日曜美術館「夢のオルセー美術館 傑作10選」

<途中から>

No.3:ドガ「エトワール」

No.4:セザンヌ「サント=ヴィクトワール山」

セザンヌはポスト印象派を代表する。印象派のような一瞬の光を追いかけるのではなく、永続する堅牢な美を描いた。「リンゴでパリを驚かせてやる」という言葉にも表れているとおり静物画に打ち込んだ。一つひとつが目に見えるように、ではなくもっとも美しく見えるように描いた。色も全体のバランスを考えて描いている。対象をみたままに描く、ということから離れて独自の世界を作り出した。また静物画のみならず、「サント=ヴィクトワール山」では、山の質感・永続性を描き出そうとした。山は、全体を捉えることは難しいものであるが、それを独自の技法で描ききっている。

No.5:ゴッホ「星降る夜」

ゴッホの「自画像」は、印象派との出会いが表れている。原色を大胆に使って描いている。パリのレストランの絵では、色彩を使って自分の感情を描いている。この後、より鮮やかな色彩を求め、アルルに移り住み、一人で制作に没頭する。これまで夜景を描く画家はいなかったがゴッホは「星降る夜」でこの美しい世界を描いた。大きく天空に描かれた北斗七星には未来の希望が表れている。印象派を離れ、表現主義へと移っていった時期でもある。

No.6:ゴーギャン「〈黄色いキリストのある〉自画像」

ゴーギャンの絵は、ゴッホと同じ部屋に配置されている。ゴーギャンは旅の画家である。ゴーギャンは「光の戯れ」よりも「力強い精神性」を描きたかった。そして、南の楽園に原始の美を描いた。
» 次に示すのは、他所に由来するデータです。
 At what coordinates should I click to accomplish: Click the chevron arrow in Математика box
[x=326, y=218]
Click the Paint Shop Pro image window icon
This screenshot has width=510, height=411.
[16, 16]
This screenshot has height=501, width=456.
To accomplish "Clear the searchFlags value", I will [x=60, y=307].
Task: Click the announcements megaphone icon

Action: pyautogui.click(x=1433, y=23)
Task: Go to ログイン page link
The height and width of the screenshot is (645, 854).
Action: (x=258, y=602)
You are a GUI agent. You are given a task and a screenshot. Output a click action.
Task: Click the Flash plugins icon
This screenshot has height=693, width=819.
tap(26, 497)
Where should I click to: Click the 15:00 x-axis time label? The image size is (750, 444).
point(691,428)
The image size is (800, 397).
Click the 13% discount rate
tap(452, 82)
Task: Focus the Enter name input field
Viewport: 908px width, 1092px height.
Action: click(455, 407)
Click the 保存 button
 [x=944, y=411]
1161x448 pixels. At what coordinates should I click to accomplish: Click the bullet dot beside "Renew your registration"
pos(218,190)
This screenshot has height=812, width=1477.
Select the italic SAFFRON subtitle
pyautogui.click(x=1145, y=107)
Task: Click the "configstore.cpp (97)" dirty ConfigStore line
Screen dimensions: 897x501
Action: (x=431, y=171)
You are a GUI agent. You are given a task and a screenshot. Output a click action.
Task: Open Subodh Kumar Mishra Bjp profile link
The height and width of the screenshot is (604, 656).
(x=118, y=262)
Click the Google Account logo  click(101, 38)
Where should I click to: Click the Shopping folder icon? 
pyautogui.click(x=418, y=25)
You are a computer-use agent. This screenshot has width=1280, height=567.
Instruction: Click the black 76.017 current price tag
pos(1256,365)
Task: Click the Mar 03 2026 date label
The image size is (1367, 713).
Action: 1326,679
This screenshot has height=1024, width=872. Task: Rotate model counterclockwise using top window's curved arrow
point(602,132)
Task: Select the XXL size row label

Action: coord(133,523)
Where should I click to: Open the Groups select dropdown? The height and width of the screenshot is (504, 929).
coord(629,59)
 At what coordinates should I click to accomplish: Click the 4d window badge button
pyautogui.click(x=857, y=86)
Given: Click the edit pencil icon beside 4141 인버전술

「自画像」は、西洋文明の象徴であるキリストに背を向け、野生の美へと傾倒していく姿を描いている。「タヒチの女たち」では、フランスの影響を受け、もはや野生の楽園とはいえないタヒチを描いている。

No.7:シャバンヌ「貧しき漁夫」

19世紀後半には象徴主義があった。象徴主義は観念や思想を描こうとする。「貧しき漁夫」は妻に先立たれた男の悲しさを描いている。無邪気な子どもたちがいっそうの悲しみをそそる。

No.8:ルドン「目を閉じて」

薄明かりの中、水面から男とも女とも付かぬ人物が顔をのぞかせている。(ミシェル・ダルベルト)この絵を見ると、フロイトが探求した「内面」を感じさせる。

武満徹もルドンの絵にインスピレーションを受けて「閉じた目」を作曲している。

No.9:ギュスターヴ・モローオルフェウス

妻を失った悲しみから竪琴を奏でなくなり、八つ裂きにされたオルフェウスを描いた。たんに神話を描くのでなく自分の思想を込めた。この絵はルドンを始めとする象徴主義の画家に影響を与えた。悲哀に満ちていながら恍惚とした表情を浮かべているのが特徴的である。

No.10:アンリ・ルソー「蛇使いの女」

ルソーは49歳まで税関職員を勤めていた日曜画家である。破天荒な絵を描き続け、それは人々の嘲笑の的であった。しかし本人はいたってまじめだった。熱帯のジャングルの光景を描いたが、これはパリの植物園に通って自分の想像力で描いたものである。「蛇使いの女」は、真っ黒な女が笛を吹きながら蛇を誘っている。奔放さと緻密さを兼ね備えている。月明かりの中、音や匂いが伝わってくる。五感が刺激される。

19世紀後半から20世紀のはじめにかけて短い期間にこうした傑作が描かれた。世界が動き出すときに、画家たちは自分の感性を信じて描いた。多様な個性の時代が印象派から始まった。